Retour

Machine Learning sur Big Data

ECTS : 3

Volume horaire : 24

Description du contenu de l'enseignement :

This course focuses on the typical, fundamental aspects that need to be dealt with in the design of machine learning algorithms that can be executed in a distributed fashion, on Hadoop clusters, in order to deal with big data sets, by taking into account scalability and robustness.

Machine learning algorithms are more and more used today, and there is an  ever increasing demand  of machine learning algorithms that scales over massives data sets.
This course focuses on the typical, fundamental aspects that need to be dealt with in the design of machine learning algorithms that can be executed in a distributed fashion, on Hadoop clusters, in order to deal with big data sets, by taking into account scalability and robustness.
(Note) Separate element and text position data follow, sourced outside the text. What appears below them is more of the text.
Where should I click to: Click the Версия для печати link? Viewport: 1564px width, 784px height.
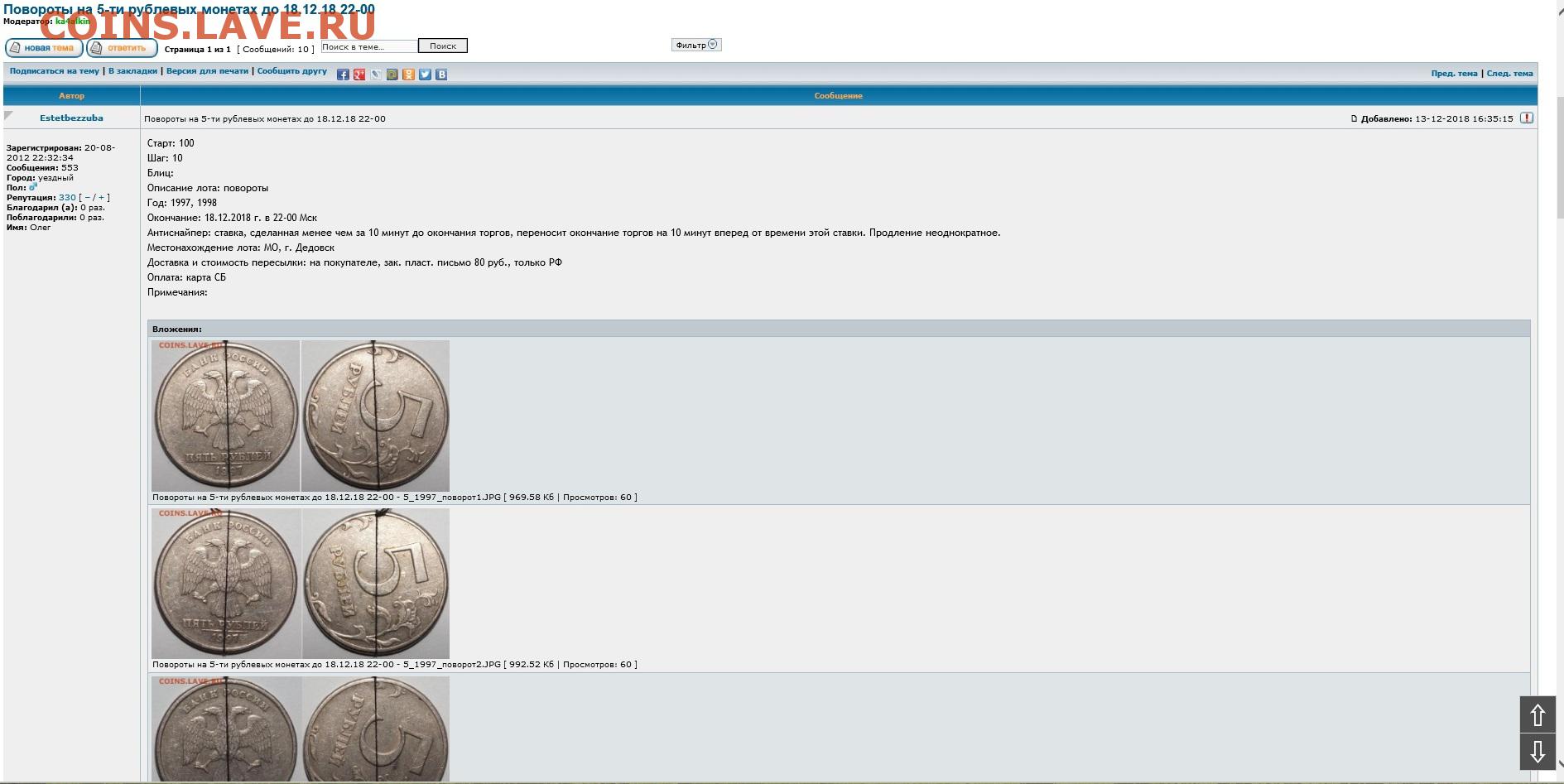(207, 71)
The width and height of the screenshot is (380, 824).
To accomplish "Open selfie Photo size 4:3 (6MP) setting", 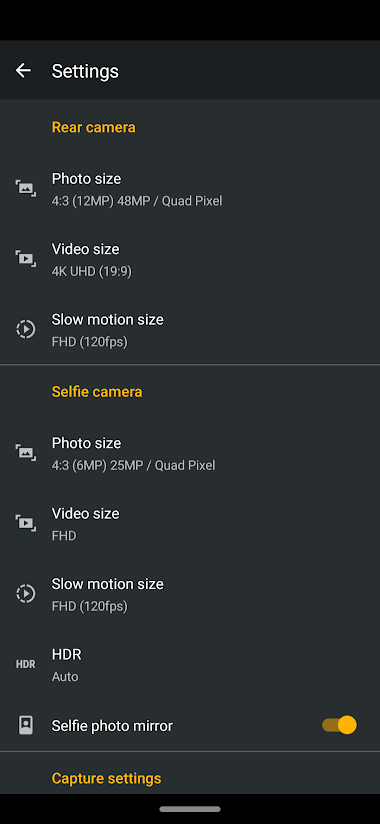I will (190, 454).
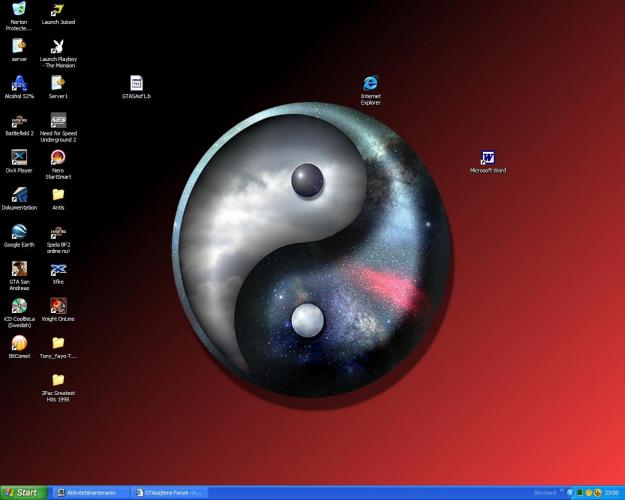
Task: Open the Internet Explorer desktop icon
Action: (371, 83)
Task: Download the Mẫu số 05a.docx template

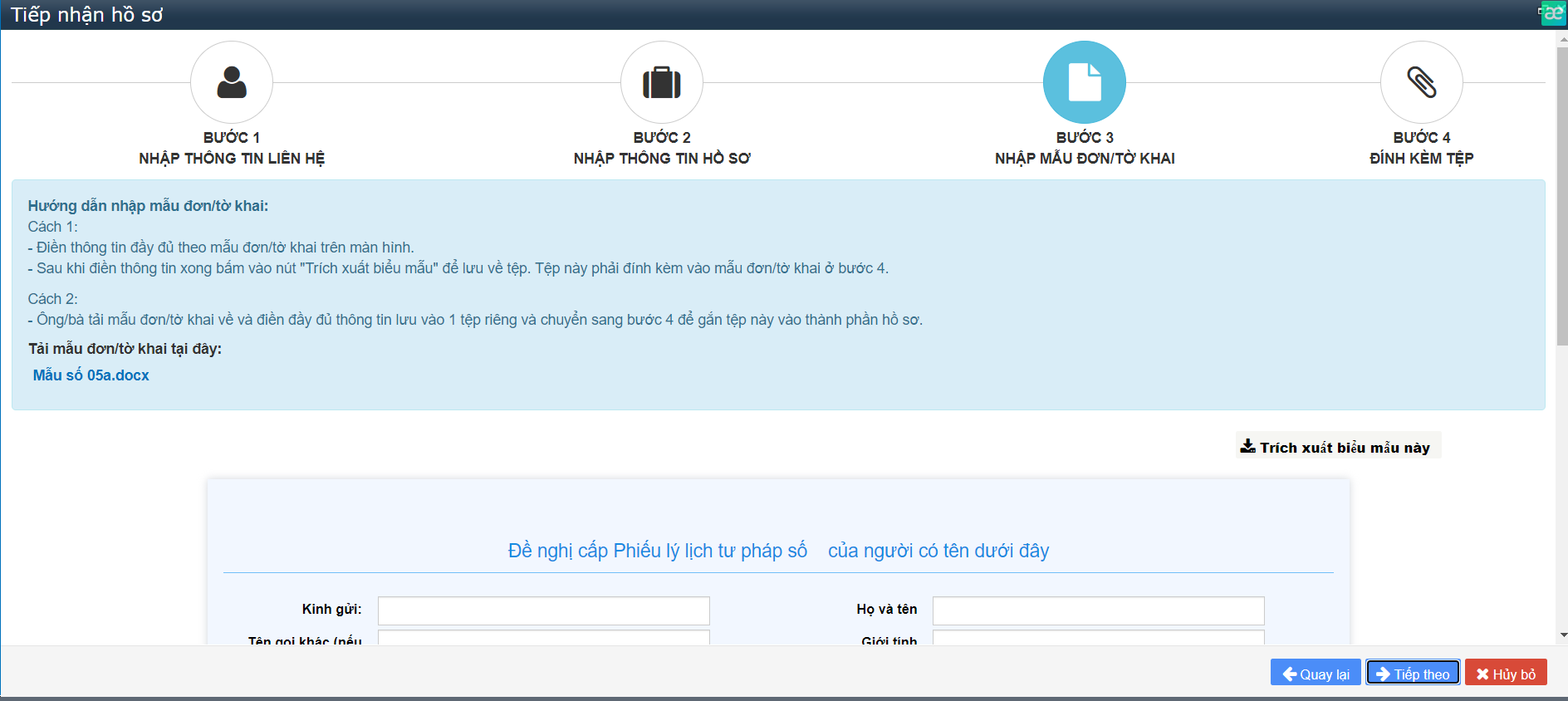Action: click(91, 375)
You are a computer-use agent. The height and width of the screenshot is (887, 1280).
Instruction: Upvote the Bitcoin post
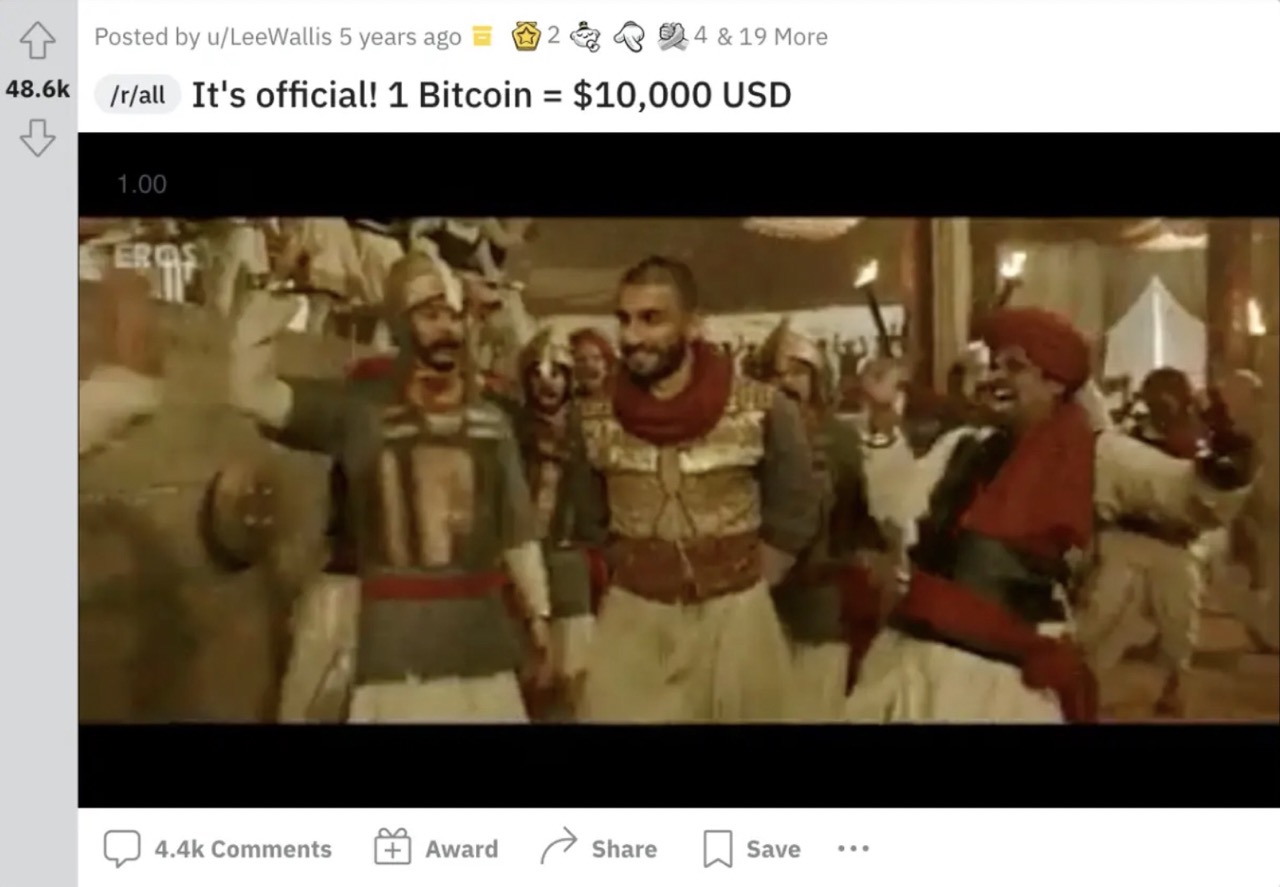[37, 41]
So the course will focus on a bunch of main-stream, sequential machine learning algorithms,  by taking into account the  following  crucial and complex aspects. The first one is the re-design of algorithms by relying on programming paradigms for distribution and parallelism based on map-reduce, to this end  Spark will be used. The second aspect is experimental analysis of the Spark implementation of designed algorithms  in order to test their scalability and precision. The third aspect  concerns the study and application of optimisation techniques in order to overcome lack of scalability and to improve execution time of designed algorithm.

The attention will be on machine learning technique for dimension reduction, clustering and classification, whose underlying  implementation  techniques are transversal  and find application in a wide range of machine learning algorithms.  For some of the studied algorithms, the course will present techniques for a from-scratch implementation in Spark core, while for other algorithms  Spark ML will be used and end-to-end pipelines will be designed. In both cases algorithms will be analysed and optimised on real life data sets, by relaying on a local Hadoop cluster, as well as on a cluster on the Amazon WS cloud.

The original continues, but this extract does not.